This very absorbing documentary shows how adventure can lead to folly and obsession.
Deep Water, in and beyond its name, is accurate and haunting in its account of Englishman Donald Crowhurst who attempted to sail around the globe in 1968.
The conventional non-fiction rendering here with suitable low-key narration by Tilda Swinton works surprisingly to incisive effect after it unfolds after flashbacking from a tremulous moment in 1969.
The British perspective of this kind of oceanic event wasn't dissimilar from the notion of space travel for the U.S. (in the race to get to the moon) at the time. This cinema verite unspools effectively, though not in crowd-pleasing fascination like In the Shadow of the Moon.
How aspirations can lead to sobering moments for oneself and their family become the heart of an enormous undertaking by Crowhurst. He'd mortgage his house and really distance himself from his family, wife Clare, and four children, including son Simon. This owner of an electronics shop which sold navigation equipment would participate in a race where nine contestants would be reduced to four, and, ultimately, one.
Without divulging too much of a tale maybe not widely known, especially to those of the current generation, Crowhurst was a bright, yet troubled individual. He put his family's livelihood and emotional well-being on the line by the funding from those involved with London's Sunday Times. The long-time isolation from the start in May of 1968 would be foreshadowed perhaps by the number of times of trying to break a bottle of champagne.

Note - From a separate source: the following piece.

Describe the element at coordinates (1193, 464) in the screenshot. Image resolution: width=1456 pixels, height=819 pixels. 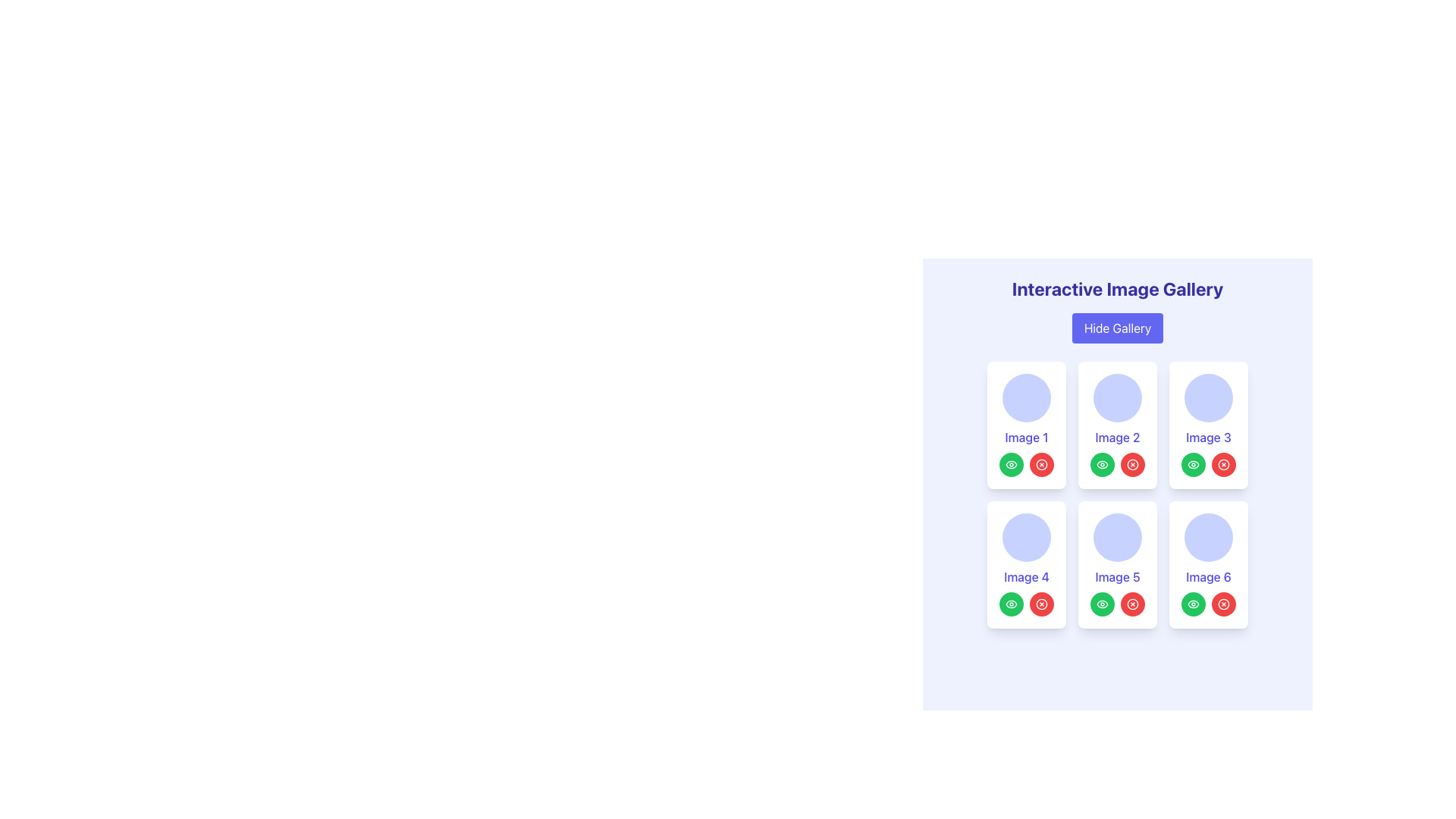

Like Moon there is some amazing archival material on view from Crowhurst's old audio recordings, 16 mm footage, and photographs. Also, some telling and wrenching interviews with Clare and Simon that help one understand (to a degree) this mysterious husband and father perhaps looking for immortality on the high seas. Directors Louise Osmond and Jerry Rothwell have made the anxiety and loneliness quite an experience in this tautly made documentary.